When I started planning my wedding, I was excited. I love parties and I love fancy dresses, so planning a wedding seemed right up my alley! And honestly, much of the time, it is. Picking out my gown was a sublime experience, and my shower was the absolute best. I even had the opportunity to design my own wedding invitations – complete with our favourite cheesy romantic quotes from film and TV. Having said all this, I now know there are times when planning a wedding sucks.

In the realm of minor inconvenience, wedding planning sometimes sucks because of the many moving parts. You need a venue, but it rarely comes complete with everything else you need to book. There will be days when you do not have time to meet with the photographer or the makeup artist or the DJ, but the deposit is due and you have to pay it or else someone else will book them before you can say, “Save the date.” Wedding planning is basically a competitive sport.

There will be days when you are so exhausted from work you can barely move. All you’ll want to do is crawl into bed with a glass of Shiraz, listen to Radio Lab, and go to sleep. You won’t be able to though, because you and your fiancé will have to finalize your seating charts. This will be a weeks-long task, as the various politics about who is allowed to sit at whose table will make the whole thing more complicated than a logic game on the LSAT.

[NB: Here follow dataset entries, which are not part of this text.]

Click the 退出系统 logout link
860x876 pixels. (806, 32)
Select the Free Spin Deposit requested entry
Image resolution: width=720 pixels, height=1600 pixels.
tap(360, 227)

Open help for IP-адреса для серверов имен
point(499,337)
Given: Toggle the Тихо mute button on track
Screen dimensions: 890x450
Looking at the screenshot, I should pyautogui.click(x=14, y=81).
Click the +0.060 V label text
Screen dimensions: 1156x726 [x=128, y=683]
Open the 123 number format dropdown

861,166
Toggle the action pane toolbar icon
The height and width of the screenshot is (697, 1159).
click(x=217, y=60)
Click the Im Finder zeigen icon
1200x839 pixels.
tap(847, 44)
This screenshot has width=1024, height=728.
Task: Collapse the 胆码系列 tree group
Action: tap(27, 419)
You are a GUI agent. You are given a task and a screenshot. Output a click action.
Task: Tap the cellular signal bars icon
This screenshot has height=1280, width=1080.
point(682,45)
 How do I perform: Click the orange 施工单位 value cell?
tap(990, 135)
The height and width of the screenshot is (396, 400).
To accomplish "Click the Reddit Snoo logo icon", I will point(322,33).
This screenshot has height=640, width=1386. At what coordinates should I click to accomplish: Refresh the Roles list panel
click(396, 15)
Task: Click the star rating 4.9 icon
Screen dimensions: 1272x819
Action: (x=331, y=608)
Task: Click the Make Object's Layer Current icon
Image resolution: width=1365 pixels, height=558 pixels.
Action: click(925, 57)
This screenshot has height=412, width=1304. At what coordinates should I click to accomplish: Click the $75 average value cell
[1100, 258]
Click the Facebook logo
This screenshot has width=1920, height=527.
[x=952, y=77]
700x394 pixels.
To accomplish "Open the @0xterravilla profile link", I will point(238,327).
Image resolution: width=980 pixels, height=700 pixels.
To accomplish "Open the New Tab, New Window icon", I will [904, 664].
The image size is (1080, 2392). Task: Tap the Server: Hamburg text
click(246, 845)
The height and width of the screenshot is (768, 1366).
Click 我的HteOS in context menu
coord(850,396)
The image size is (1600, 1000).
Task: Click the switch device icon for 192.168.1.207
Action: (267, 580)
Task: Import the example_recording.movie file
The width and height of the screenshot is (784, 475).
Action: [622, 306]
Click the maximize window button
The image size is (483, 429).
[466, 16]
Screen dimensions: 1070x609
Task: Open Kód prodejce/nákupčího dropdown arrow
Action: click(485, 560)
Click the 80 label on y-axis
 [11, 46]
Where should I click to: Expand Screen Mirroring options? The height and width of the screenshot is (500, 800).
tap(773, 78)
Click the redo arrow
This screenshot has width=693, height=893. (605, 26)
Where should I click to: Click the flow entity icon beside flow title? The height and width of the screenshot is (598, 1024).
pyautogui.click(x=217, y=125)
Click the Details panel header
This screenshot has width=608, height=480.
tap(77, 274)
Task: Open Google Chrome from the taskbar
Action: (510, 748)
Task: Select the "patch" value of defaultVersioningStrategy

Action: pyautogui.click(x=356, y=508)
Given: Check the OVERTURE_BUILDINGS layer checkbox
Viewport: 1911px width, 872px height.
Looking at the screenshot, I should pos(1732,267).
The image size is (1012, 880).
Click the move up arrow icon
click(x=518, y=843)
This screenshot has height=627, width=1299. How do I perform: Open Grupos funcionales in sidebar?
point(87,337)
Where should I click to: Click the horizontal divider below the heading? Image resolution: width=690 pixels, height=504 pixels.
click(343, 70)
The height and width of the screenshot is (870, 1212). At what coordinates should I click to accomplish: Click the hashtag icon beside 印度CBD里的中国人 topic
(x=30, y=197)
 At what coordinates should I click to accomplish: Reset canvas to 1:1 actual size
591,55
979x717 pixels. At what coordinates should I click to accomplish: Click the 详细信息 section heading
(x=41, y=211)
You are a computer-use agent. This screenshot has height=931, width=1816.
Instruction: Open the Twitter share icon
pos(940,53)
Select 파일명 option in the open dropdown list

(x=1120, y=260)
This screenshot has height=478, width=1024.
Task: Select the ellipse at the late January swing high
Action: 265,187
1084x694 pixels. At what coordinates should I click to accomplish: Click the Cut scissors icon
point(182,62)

“Sweetie, can we put your friend Sylvie at the table with my maternal cousins?”
“No, she’s a vegan and strongly prefers to be seated beside people who will not be eating meat.”
“Okay, what about seating her beside my high school friend Rupert?”
“Um, honey, don’t you remember? Rupert fucked Sylvie after your birthday party last year, and now everything is weird when they see each other.”
“Gaaaaaah!!!!! I give up!”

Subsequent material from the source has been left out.